Kendrick Lamar feasts at a Last Supper-style table, calls for positive female body image, hits golf balls off the roof of a car and raps with his head on fire in the video for his new track Humble.
The rapper tells listeners to “sit down, be humble” in the song, which is expected to feature on his upcoming fourth studio album, and the video is full of religious iconography.
It also includes an ode to body positivity, with Kendrick rapping: “I’m so sick and tired of the Photoshop, show me somethin’ natural like afro on Richard Pryor, show me somethin’ natural like ass with some stretchmarks.”

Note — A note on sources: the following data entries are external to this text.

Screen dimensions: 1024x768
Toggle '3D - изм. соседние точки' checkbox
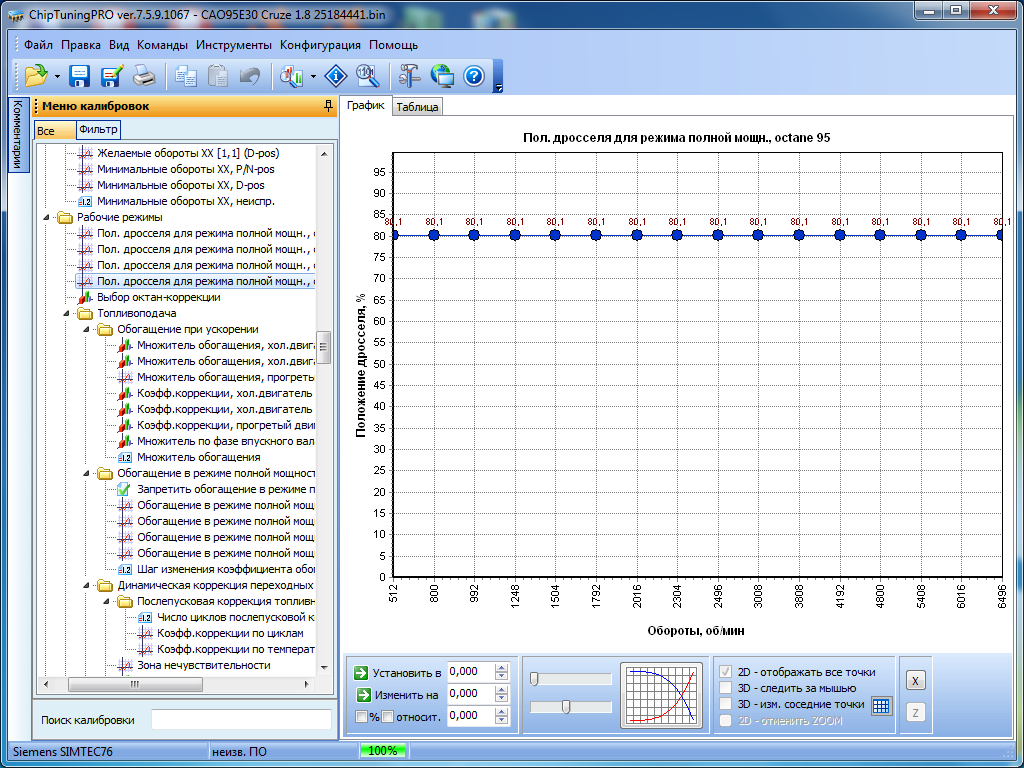(x=726, y=704)
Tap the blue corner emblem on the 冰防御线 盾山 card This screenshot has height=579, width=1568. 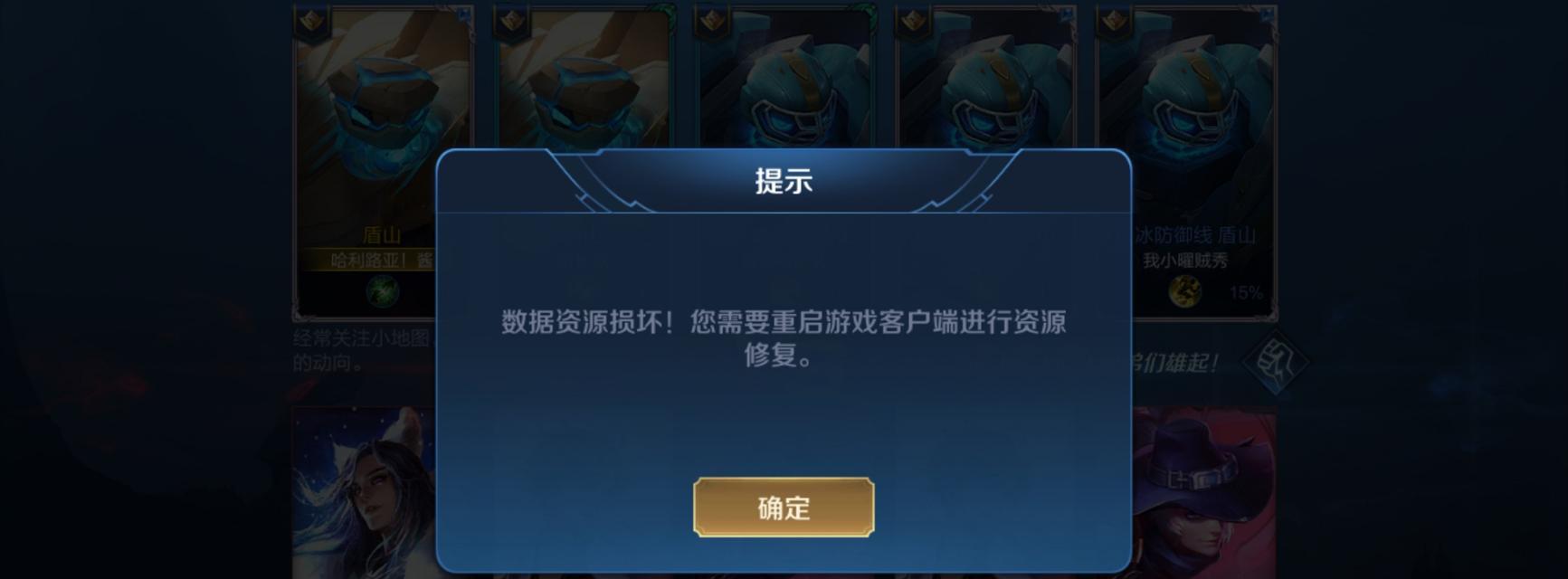click(x=1265, y=14)
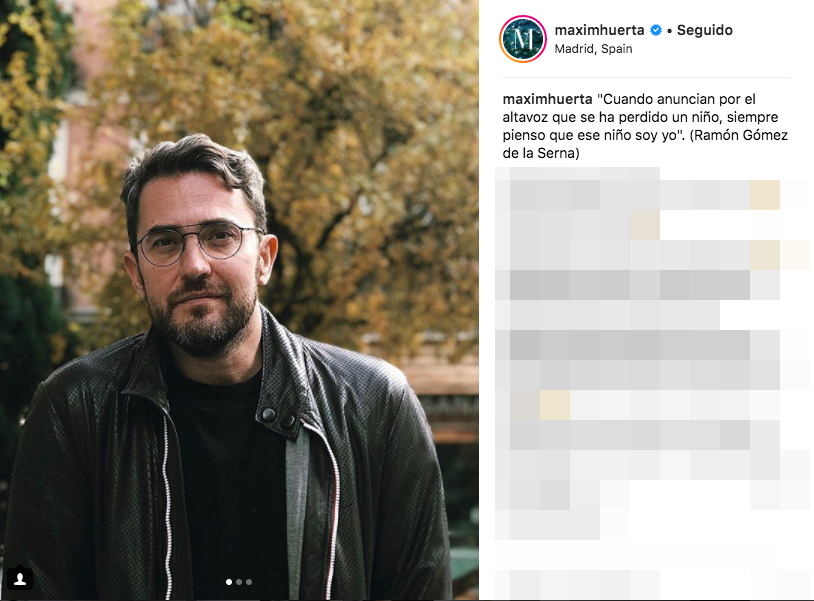Jump to the second carousel dot
This screenshot has width=814, height=601.
(x=239, y=582)
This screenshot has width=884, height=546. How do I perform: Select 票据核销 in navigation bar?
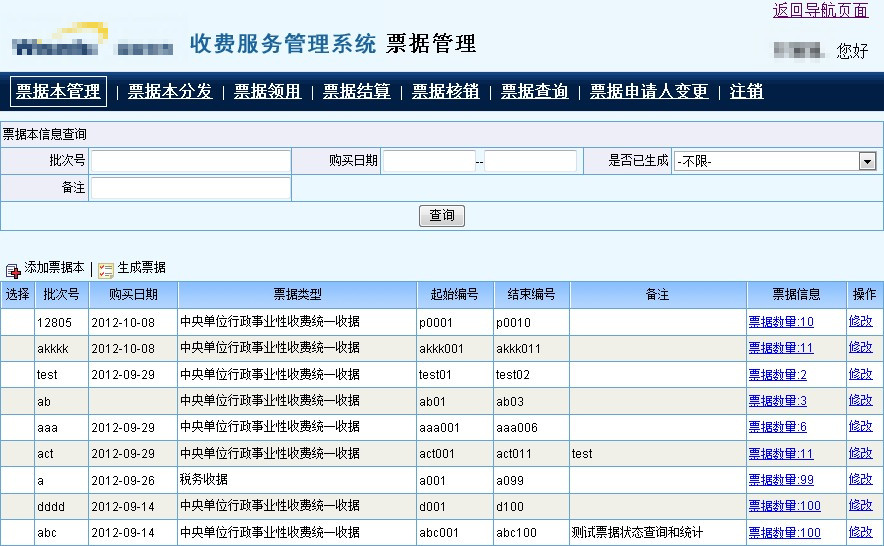pos(445,91)
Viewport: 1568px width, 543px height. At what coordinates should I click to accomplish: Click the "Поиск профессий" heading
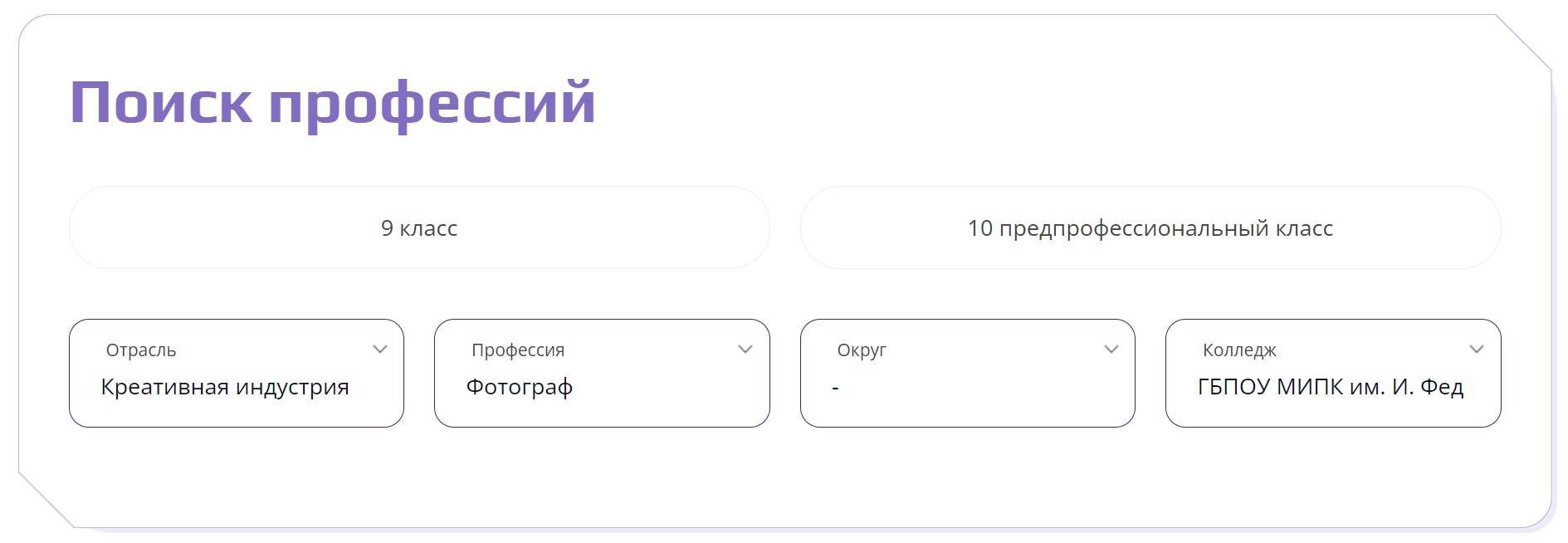333,103
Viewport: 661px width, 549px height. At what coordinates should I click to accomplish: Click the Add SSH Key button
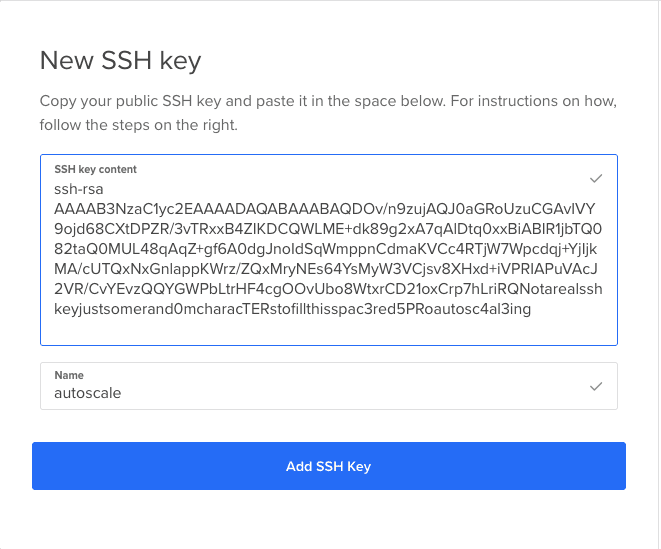pyautogui.click(x=329, y=466)
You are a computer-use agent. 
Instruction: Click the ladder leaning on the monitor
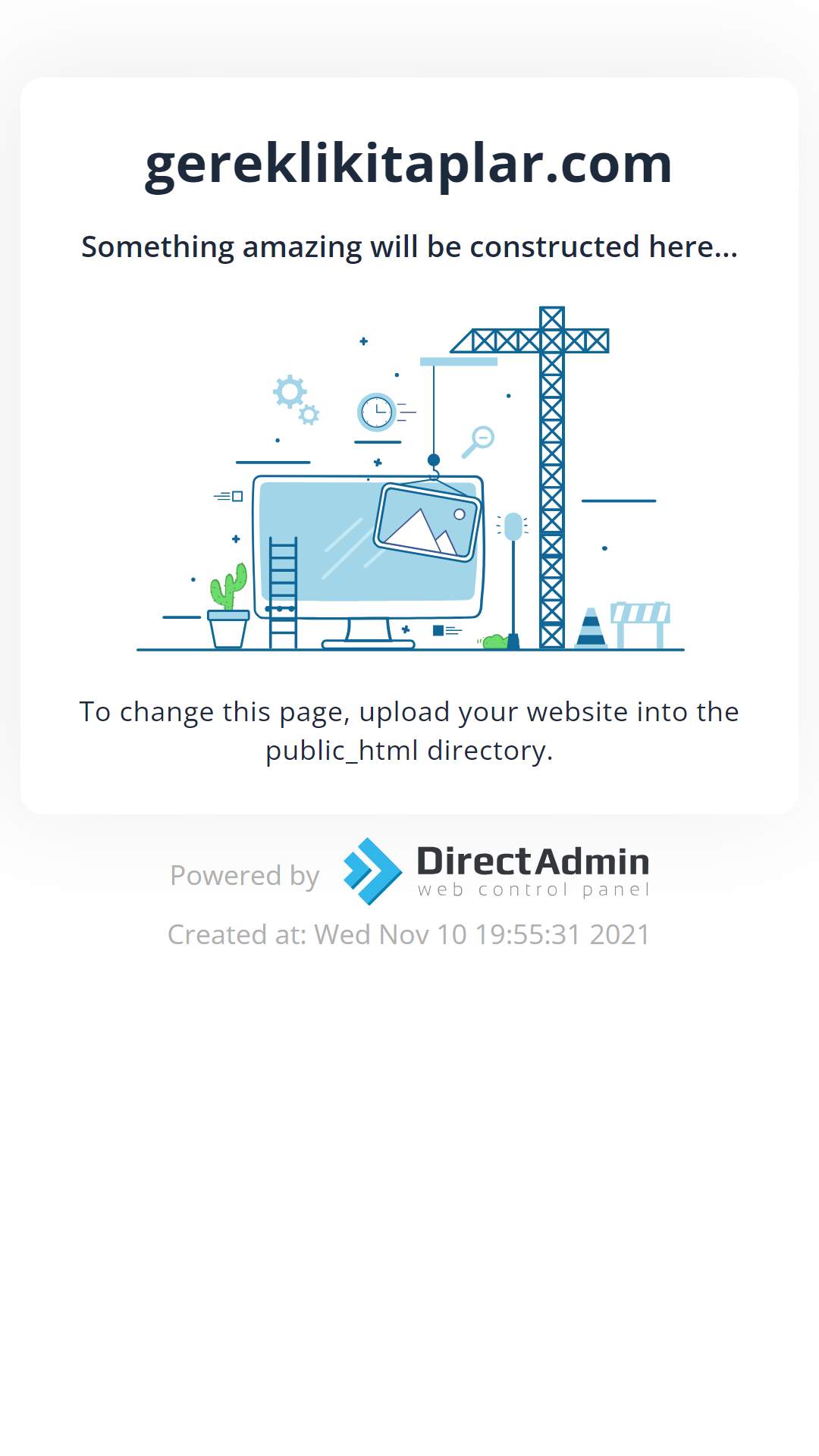[283, 593]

The video shows a split screen of a woman wearing a slinky top with slicked back hair and pore-less skin and then walking through to the other side to reveal her free of make-up, wearing a white vest and with long curly hair.
It also shows a close-up of a woman’s un-Photoshopped thighs.
Kendrick Lamar telling girls to embrace their natural beauty in Humble just made my entire week. ???? #kingkendrick
— Cherell Bailey (@rellz___) March 31, 2017
the body positive images in Kendrick new video tho ???????????????? #behumble #KingKendrick
— the myth (@ThatsJeanDeaux) March 30, 2017
Didn't realize how much I wanted to see an ass like mine represented until I saw that ass w/ stretch marks in Kendrick's video #Humble ??????
— Bob The Drag Queen (@suzie_melonz) March 30, 2017
Kendrick's put a girl in his video with no makeup, cellulite and stretch marks UR FAV JUST CANT #Humble
— woo thang (@lindseyaddawoo) March 31, 2017
Kendrick’s new album will be a follow-up to his 2015 offering To Pimp A Butterfly, which won the album of the year Grammy.Last week he dropped a track called The Heart Part 4, which is not expected to feature on the new album but which hinted that his new record will be released on April 7.
Earlier this month, Kendrick said he wants to return to “addressing the problem”, telling the New York Times he was working on a “very urgent” new album.He told the newspaper: “I think now, how wayward things have gone within the past few months, my focus is ultimately going back to my community and the other communities around the world where they’re doing the groundwork.“To Pimp A Butterfly was addressing the problem.
“I’m in a space now where I’m not addressing the problem any more. We’re in a time where we exclude one major component out of this whole thing called life: God.“Nobody speaks on it because it’s almost in conflict with what’s going on in the world when you talk about politics and government and the system.”